確かにドラゴンというのは、普通の人にとっては恐怖の対象だ。

「安心しろ、これくらいなら余裕だ。カグヤこそ、平気か?」

「そ、そうなのね。ちょっとドラゴンが怖いなって思っただけ……」

「大丈夫だ、下位のドラゴンなど俺の敵ではない。カグヤは安心して、俺に身を預けてくれ」

「身を預ける……!  いざという時は任せるわ……私、全然わかんないだから」

 カグヤは何故だかわからないが、両手で頬を押さえてモジモジしている。
   どちらにしろ、不安を取り除かなくては。

「任せておけ、俺は熟練者だ」

「えぇ!?  そうだったの!? クロウは経験済みなの? ……うぅー……」

「……なんの話だ? ドラゴンなら退治したことあるが」

「そ、そうよね! ドラゴンの話よね! ……行くわよ!」

 ……よくわからん。
 依頼を受けたらカグヤを連れて、都市を出発する。
 馬に乗り、魔の森に向かっていると、カグヤが話しかけてくる。

「クロウ、ご、ごめんなさい……」

「ん? ああ……さっきから様子が変なことか。
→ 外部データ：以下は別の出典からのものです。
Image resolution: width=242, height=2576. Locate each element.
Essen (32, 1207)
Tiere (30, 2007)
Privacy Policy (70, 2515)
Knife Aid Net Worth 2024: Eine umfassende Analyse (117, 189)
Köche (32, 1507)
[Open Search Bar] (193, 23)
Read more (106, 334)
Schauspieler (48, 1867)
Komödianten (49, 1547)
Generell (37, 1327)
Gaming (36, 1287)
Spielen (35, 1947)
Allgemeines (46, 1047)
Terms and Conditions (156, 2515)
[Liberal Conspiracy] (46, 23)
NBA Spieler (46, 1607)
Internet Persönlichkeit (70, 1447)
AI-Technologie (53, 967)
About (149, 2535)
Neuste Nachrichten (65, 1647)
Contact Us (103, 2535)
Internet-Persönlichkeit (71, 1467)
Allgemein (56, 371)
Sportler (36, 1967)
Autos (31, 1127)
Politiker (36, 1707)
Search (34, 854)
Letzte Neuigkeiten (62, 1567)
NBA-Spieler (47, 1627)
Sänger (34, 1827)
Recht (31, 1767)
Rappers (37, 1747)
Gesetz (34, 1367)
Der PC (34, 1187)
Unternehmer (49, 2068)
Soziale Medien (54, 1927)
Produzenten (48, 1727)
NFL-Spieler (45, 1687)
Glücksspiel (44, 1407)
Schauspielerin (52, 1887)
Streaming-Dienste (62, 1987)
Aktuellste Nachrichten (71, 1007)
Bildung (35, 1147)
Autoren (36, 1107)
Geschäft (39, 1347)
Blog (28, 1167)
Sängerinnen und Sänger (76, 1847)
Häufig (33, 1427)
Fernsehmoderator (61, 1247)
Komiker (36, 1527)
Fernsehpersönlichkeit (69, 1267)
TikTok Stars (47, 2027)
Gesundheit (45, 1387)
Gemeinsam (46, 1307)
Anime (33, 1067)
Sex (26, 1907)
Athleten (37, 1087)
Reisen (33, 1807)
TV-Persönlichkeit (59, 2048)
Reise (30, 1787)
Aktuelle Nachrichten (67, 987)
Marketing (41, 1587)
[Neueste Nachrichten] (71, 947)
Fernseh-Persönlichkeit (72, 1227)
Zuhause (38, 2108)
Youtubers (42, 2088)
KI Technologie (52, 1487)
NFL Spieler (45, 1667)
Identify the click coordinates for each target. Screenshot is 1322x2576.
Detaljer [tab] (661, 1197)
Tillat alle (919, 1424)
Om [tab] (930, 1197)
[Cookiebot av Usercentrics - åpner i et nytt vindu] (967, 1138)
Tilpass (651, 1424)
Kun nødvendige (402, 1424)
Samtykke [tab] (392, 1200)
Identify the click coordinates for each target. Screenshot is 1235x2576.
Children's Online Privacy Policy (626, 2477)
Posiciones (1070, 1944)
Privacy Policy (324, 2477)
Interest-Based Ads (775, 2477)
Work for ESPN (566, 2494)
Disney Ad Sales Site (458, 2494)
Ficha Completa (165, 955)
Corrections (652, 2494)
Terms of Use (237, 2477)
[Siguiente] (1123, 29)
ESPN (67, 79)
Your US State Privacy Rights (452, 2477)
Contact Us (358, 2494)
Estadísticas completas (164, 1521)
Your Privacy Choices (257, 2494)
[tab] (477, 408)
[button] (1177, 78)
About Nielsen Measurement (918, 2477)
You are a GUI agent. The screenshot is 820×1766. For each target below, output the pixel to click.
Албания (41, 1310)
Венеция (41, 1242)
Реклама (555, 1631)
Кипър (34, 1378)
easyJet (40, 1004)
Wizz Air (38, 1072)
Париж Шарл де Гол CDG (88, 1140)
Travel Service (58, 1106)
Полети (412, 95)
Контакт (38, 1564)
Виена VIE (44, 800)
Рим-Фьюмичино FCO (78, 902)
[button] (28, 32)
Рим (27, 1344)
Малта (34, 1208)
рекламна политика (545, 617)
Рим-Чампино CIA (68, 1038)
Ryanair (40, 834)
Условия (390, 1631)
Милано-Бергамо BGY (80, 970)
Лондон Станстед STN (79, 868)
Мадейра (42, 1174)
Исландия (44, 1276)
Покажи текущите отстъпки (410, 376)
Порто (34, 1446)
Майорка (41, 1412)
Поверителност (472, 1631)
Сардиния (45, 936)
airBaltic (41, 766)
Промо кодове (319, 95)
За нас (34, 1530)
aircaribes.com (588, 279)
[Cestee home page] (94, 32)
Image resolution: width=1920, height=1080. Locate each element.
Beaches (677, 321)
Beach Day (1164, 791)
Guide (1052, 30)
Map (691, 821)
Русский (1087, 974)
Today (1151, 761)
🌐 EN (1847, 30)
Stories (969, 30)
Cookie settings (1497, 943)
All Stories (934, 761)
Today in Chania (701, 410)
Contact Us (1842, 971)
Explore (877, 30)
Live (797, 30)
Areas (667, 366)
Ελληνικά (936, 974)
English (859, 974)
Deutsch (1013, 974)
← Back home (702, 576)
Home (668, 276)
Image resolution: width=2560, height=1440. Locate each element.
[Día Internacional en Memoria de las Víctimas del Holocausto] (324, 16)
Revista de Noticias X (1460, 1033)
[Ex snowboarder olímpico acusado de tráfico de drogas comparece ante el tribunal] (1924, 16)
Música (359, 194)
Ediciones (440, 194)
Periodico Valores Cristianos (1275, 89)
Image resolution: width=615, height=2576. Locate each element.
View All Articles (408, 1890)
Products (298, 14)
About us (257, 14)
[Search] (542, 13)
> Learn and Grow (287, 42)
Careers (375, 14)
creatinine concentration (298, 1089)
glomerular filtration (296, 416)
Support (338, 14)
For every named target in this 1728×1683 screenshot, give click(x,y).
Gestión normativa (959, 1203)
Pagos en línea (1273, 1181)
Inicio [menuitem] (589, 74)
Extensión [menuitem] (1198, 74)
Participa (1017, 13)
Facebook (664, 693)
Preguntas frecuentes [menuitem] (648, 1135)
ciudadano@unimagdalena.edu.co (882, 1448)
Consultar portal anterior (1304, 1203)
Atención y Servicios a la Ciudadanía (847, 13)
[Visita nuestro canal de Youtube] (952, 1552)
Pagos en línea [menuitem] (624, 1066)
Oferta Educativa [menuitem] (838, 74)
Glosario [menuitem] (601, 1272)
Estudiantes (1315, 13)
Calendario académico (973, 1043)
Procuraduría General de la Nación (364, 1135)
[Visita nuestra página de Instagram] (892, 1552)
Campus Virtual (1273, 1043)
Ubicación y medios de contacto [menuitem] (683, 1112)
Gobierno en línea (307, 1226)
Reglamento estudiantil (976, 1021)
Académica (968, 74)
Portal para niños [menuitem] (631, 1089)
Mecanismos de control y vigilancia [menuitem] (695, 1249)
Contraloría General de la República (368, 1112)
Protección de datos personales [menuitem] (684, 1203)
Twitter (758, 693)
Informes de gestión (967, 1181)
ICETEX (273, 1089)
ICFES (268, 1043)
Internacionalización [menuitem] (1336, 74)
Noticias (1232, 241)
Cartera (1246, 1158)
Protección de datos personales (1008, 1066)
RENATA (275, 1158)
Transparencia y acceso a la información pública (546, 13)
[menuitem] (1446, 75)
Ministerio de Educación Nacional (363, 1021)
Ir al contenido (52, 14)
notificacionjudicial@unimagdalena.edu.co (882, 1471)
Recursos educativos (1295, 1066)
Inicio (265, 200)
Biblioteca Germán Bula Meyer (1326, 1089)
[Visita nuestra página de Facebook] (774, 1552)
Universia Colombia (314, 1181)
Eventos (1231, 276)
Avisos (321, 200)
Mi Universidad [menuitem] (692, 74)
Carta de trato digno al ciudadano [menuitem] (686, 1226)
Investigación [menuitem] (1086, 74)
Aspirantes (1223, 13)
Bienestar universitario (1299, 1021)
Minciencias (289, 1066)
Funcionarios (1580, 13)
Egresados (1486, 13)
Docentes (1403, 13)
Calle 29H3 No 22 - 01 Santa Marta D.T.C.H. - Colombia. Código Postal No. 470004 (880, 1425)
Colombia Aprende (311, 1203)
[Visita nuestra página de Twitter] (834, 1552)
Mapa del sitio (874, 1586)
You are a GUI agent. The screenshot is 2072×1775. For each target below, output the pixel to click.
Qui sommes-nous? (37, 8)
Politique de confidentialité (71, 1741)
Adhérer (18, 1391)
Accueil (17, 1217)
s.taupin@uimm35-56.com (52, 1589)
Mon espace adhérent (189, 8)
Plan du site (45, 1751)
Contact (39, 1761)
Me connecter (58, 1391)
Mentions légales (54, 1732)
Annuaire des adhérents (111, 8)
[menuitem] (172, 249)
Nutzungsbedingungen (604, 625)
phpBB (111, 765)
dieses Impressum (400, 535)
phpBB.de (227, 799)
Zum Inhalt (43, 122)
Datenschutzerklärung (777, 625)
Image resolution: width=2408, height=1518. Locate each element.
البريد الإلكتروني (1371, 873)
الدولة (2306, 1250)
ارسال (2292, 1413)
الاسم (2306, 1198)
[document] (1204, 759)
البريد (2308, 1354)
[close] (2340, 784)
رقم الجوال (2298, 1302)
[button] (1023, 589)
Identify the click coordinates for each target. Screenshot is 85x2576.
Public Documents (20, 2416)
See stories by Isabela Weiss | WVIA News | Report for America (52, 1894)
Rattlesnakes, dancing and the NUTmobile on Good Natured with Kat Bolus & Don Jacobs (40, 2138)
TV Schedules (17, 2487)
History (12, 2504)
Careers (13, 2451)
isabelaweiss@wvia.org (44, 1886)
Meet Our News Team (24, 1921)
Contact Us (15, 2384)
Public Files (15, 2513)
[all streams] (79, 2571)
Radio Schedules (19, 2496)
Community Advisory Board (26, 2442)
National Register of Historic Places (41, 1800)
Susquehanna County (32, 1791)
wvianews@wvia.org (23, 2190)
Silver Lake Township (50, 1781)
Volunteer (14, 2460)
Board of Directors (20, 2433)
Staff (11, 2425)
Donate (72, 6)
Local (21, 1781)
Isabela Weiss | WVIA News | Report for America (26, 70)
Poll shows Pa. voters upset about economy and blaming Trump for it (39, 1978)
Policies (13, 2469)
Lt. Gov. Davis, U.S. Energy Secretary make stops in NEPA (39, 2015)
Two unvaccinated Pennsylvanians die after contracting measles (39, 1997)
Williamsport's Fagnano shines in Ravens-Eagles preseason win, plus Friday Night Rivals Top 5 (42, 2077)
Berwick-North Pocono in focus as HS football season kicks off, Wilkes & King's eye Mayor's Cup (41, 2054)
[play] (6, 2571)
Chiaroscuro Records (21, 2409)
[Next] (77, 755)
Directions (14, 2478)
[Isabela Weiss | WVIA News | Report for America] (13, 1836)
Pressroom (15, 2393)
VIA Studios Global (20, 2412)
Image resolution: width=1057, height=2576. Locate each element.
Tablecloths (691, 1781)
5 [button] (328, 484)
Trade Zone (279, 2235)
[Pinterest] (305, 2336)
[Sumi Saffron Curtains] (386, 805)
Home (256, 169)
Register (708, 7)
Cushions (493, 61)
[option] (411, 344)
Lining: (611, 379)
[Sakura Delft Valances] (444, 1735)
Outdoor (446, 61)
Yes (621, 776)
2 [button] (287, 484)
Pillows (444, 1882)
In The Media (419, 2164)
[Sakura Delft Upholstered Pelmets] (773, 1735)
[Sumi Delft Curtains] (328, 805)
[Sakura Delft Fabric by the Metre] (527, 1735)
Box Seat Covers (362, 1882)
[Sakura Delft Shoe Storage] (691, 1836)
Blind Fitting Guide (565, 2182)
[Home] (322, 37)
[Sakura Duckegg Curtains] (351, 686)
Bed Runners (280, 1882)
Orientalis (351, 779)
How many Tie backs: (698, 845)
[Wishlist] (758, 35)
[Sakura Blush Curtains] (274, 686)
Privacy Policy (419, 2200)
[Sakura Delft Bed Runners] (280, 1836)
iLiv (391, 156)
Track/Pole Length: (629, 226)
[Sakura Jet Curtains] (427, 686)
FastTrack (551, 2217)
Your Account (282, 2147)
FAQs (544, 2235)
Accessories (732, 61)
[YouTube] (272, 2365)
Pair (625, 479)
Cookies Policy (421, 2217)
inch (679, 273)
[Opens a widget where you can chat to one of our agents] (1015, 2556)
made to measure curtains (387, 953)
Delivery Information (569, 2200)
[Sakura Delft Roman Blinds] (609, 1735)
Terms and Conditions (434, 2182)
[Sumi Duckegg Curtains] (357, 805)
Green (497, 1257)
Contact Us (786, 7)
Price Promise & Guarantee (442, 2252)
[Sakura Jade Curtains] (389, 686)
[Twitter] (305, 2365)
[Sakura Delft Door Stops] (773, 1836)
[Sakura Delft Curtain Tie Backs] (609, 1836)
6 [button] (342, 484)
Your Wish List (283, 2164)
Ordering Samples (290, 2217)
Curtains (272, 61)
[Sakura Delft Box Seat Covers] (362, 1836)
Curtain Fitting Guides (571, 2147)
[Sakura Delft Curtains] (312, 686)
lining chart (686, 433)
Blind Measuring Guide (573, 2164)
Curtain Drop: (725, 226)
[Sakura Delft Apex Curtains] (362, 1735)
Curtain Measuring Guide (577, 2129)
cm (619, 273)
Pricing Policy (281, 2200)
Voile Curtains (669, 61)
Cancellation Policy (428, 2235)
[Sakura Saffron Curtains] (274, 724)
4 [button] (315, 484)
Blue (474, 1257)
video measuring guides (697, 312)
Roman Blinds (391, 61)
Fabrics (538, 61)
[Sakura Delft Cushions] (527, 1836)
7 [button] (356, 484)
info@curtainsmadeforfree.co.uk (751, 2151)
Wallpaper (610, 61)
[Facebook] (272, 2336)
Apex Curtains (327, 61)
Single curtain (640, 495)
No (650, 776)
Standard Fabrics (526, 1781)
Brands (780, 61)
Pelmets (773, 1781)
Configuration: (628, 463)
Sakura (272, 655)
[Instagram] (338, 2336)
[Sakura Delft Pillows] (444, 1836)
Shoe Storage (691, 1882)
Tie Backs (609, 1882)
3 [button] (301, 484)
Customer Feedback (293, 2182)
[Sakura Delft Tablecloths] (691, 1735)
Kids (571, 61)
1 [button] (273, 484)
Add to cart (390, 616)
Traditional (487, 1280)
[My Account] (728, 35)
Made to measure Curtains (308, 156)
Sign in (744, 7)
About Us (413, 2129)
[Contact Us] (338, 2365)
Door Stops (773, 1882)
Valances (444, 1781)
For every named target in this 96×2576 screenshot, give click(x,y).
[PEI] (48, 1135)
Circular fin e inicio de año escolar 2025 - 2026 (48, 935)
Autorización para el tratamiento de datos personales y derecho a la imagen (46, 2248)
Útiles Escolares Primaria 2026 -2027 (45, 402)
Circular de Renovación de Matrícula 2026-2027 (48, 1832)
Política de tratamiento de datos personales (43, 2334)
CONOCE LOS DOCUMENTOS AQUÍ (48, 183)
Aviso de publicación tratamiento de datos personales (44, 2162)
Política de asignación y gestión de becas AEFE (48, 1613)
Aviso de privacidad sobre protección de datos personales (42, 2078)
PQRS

気にするな、昔からよくあったことだ」

「何よ! 余裕こいちゃって!」

「おい!? 背中を叩くなって!」

 そして、一時間かけて魔の森に到着した。
   いつものように馬を預けたら最終確認をする。

「さて、カグヤ。ここからは、何があっても俺から離れるなよ?」

「わ、わかったわ!」

「よし……行くか」

 警戒をしつつ、二人で魔の森に入っていく。 
   カグヤはあちこちの草を見て、楽しそうに採取している。

「あっ、これとこれ……えっと、こっちがあれかな?」

 きっと自分にできることがあり、嬉しいのだと思う。
 話を聞くと、自由のない生活を強いられていたようだし。
 カグヤが楽しく安心して過ごせるように、俺が全てのものを蹴散らすとしよう。

「言ってるそばから来たか……カグヤ、敵がくるから側に」

「うん!」

 事前の打ち合わせ通りに、カグヤが俺の側に来る。
  すると、林の向こうから次々と魔物達がやってきた。

「ギャキャ!」

「ブヒー!」

「ゴブリン十匹以上に、オークが八匹か。さすがは魔の森……まあ、多い分には問題ない」

 依頼書は、後から報告でもいいらしい。
   なので、こいつらは全部倒すことにしよう。

「た、たくさんいるわ……」

「安心しろ、しっかり掴まってろよ?」

「う、うん!」

 俺は左腕でカグヤを抱き寄せ、右手でアスカロンを構える。
 すると、魔物達が一斉に動き出す!

「カグヤに近づく奴は容赦しない」

「ゲヒー!?」

「ブヒャー!?」

 アスカロンを振るい、ゴブリンやオークを一撃のもとに始末していく。
   この程度なら本気を出すまでもない。

 「あ、あっという間に……相変わらず凄いわね」

「ゴブリンやオーク程度なら、百匹以上いても問題ない」

「でも、あの魔刃剣ってやつは使わないの?」

「アレは中々の魔力を消費するからな。こんな序盤で使っては、魔力切れになってしまう。それにこう木々が多いと、威力も落ちるしな」

「魔力……魔力供給……私にも出来ることあったかも?」

「ん? どうし……すまん、失礼する!」

「きゃあ!?」

 承諾を得る前に、カグヤを抱えてその場から跳躍する!
 すると今まで俺達がいた場所に、大型の猫のような生き物が襲いかかってきた。
   どうやら、木の上から奇襲をしてきたようだ。
   水色の皮膚をしているので、こいつがウォーターキャットで間違いない。
 
「シャァァァァァ!」

「……少しはやりそうだな」

 鋼等級の魔物とはいえ、初めて戦う魔物だ。

   俺は無敵ではないし、カグヤを守らなければならない。

 ……さて、油断せずに戦うとしよう。